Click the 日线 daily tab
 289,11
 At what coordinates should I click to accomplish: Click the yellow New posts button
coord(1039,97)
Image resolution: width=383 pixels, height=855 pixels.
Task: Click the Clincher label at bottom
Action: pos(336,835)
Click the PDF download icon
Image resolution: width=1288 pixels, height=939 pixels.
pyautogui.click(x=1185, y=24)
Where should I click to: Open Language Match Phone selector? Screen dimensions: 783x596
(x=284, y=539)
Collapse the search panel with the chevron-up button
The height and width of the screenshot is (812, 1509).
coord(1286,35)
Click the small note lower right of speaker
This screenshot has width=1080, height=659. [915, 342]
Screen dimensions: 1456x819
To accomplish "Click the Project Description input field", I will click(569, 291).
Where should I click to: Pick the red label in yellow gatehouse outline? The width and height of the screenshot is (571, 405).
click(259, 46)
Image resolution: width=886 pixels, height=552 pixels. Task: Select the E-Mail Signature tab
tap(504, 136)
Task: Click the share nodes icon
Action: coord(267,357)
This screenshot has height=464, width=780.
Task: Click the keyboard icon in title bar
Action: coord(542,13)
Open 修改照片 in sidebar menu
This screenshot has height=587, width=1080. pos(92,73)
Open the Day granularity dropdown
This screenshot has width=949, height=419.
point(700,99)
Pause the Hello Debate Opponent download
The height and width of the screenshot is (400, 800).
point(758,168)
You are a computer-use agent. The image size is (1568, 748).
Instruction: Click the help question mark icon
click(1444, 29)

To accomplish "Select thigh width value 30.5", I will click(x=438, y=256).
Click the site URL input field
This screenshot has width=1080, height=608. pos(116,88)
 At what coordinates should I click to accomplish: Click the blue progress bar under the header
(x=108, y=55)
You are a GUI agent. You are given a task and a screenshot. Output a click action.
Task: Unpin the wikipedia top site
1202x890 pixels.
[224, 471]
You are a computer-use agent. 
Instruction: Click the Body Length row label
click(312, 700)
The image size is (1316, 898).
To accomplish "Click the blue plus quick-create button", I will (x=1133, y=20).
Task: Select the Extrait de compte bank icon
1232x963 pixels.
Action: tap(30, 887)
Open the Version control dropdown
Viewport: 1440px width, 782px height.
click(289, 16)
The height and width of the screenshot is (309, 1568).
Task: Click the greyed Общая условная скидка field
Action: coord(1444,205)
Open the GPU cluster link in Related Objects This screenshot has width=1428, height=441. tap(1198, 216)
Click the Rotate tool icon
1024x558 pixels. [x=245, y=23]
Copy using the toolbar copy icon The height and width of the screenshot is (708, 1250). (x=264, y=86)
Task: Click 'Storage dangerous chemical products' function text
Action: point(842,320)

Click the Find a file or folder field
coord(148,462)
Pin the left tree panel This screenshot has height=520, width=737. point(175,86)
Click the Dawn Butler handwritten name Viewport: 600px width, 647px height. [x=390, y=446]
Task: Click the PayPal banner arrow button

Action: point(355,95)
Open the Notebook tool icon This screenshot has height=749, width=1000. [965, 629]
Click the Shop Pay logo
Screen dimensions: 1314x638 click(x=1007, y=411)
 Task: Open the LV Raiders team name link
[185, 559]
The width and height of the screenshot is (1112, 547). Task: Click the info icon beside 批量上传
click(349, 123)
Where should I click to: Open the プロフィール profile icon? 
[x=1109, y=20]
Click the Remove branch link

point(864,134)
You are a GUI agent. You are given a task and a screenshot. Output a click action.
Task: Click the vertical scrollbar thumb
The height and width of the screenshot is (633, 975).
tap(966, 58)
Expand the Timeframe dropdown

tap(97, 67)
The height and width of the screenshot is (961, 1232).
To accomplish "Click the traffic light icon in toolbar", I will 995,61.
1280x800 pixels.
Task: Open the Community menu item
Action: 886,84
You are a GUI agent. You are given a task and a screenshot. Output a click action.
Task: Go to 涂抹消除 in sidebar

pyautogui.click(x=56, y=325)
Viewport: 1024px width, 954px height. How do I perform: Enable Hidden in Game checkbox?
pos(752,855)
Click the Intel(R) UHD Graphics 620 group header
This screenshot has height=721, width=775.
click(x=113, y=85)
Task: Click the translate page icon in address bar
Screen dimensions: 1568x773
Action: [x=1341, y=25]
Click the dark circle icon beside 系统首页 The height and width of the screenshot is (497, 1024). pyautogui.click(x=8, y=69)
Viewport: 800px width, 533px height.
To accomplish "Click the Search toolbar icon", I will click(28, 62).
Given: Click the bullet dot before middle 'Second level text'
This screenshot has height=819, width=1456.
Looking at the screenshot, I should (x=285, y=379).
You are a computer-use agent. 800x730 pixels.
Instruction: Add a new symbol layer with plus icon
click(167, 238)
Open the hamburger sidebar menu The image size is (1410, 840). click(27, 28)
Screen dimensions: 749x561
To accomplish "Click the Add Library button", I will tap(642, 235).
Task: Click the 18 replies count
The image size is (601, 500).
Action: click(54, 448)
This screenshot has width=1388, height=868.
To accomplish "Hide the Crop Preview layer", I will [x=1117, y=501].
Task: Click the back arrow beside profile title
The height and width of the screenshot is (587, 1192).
===============
• [WHAT YOU NEED TO DO] Copy out the data in full, exactly.

• [TASK RESULT]
Click the 日线 daily tab
 289,11
 At what coordinates should I click to accomplish: Click the yellow New posts button
coord(1039,97)
Image resolution: width=383 pixels, height=855 pixels.
Task: Click the Clincher label at bottom
Action: pos(336,835)
Click the PDF download icon
Image resolution: width=1288 pixels, height=939 pixels.
pyautogui.click(x=1185, y=24)
Where should I click to: Open Language Match Phone selector? Screen dimensions: 783x596
(x=284, y=539)
Collapse the search panel with the chevron-up button
The height and width of the screenshot is (812, 1509).
coord(1286,35)
Click the small note lower right of speaker
This screenshot has width=1080, height=659. [915, 342]
Screen dimensions: 1456x819
To accomplish "Click the Project Description input field", I will click(569, 291).
Where should I click to: Pick the red label in yellow gatehouse outline? The width and height of the screenshot is (571, 405).
click(259, 46)
Image resolution: width=886 pixels, height=552 pixels. Task: Select the E-Mail Signature tab
tap(504, 136)
Task: Click the share nodes icon
Action: coord(267,357)
This screenshot has height=464, width=780.
Task: Click the keyboard icon in title bar
Action: coord(542,13)
Open 修改照片 in sidebar menu
This screenshot has height=587, width=1080. pos(92,73)
Open the Day granularity dropdown
This screenshot has width=949, height=419.
point(700,99)
Pause the Hello Debate Opponent download
The height and width of the screenshot is (400, 800).
point(758,168)
You are a computer-use agent. The image size is (1568, 748).
Instruction: Click the help question mark icon
click(1444, 29)

To accomplish "Select thigh width value 30.5", I will click(x=438, y=256).
Click the site URL input field
This screenshot has width=1080, height=608. pos(116,88)
 At what coordinates should I click to accomplish: Click the blue progress bar under the header
(x=108, y=55)
You are a GUI agent. You are given a task and a screenshot. Output a click action.
Task: Unpin the wikipedia top site
1202x890 pixels.
[224, 471]
You are a computer-use agent. 
Instruction: Click the Body Length row label
click(312, 700)
The image size is (1316, 898).
To accomplish "Click the blue plus quick-create button", I will (x=1133, y=20).
Task: Select the Extrait de compte bank icon
1232x963 pixels.
Action: tap(30, 887)
Open the Version control dropdown
Viewport: 1440px width, 782px height.
click(289, 16)
The height and width of the screenshot is (309, 1568).
Task: Click the greyed Общая условная скидка field
Action: coord(1444,205)
Open the GPU cluster link in Related Objects This screenshot has width=1428, height=441. tap(1198, 216)
Click the Rotate tool icon
1024x558 pixels. [x=245, y=23]
Copy using the toolbar copy icon The height and width of the screenshot is (708, 1250). (x=264, y=86)
Task: Click 'Storage dangerous chemical products' function text
Action: point(842,320)

Click the Find a file or folder field
coord(148,462)
Pin the left tree panel This screenshot has height=520, width=737. point(175,86)
Click the Dawn Butler handwritten name Viewport: 600px width, 647px height. [x=390, y=446]
Task: Click the PayPal banner arrow button

Action: point(355,95)
Open the Notebook tool icon This screenshot has height=749, width=1000. [965, 629]
Click the Shop Pay logo
Screen dimensions: 1314x638 click(x=1007, y=411)
 Task: Open the LV Raiders team name link
[185, 559]
The width and height of the screenshot is (1112, 547). Task: Click the info icon beside 批量上传
click(349, 123)
Where should I click to: Open the プロフィール profile icon? 
[x=1109, y=20]
Click the Remove branch link

point(864,134)
You are a GUI agent. You are given a task and a screenshot. Output a click action.
Task: Click the vertical scrollbar thumb
The height and width of the screenshot is (633, 975).
tap(966, 58)
Expand the Timeframe dropdown

tap(97, 67)
The height and width of the screenshot is (961, 1232).
To accomplish "Click the traffic light icon in toolbar", I will 995,61.
1280x800 pixels.
Task: Open the Community menu item
Action: 886,84
You are a GUI agent. You are given a task and a screenshot. Output a click action.
Task: Go to 涂抹消除 in sidebar

pyautogui.click(x=56, y=325)
Viewport: 1024px width, 954px height. How do I perform: Enable Hidden in Game checkbox?
pos(752,855)
Click the Intel(R) UHD Graphics 620 group header
This screenshot has height=721, width=775.
click(x=113, y=85)
Task: Click the translate page icon in address bar
Screen dimensions: 1568x773
Action: [x=1341, y=25]
Click the dark circle icon beside 系统首页 The height and width of the screenshot is (497, 1024). pyautogui.click(x=8, y=69)
Viewport: 800px width, 533px height.
To accomplish "Click the Search toolbar icon", I will click(28, 62).
Given: Click the bullet dot before middle 'Second level text'
This screenshot has height=819, width=1456.
Looking at the screenshot, I should (x=285, y=379).
You are a computer-use agent. 800x730 pixels.
Instruction: Add a new symbol layer with plus icon
click(167, 238)
Open the hamburger sidebar menu The image size is (1410, 840). click(27, 28)
Screen dimensions: 749x561
To accomplish "Click the Add Library button", I will tap(642, 235).
Task: Click the 18 replies count
The image size is (601, 500).
Action: click(54, 448)
This screenshot has width=1388, height=868.
To accomplish "Hide the Crop Preview layer", I will [x=1117, y=501].
Task: Click the back arrow beside profile title
The height and width of the screenshot is (587, 1192).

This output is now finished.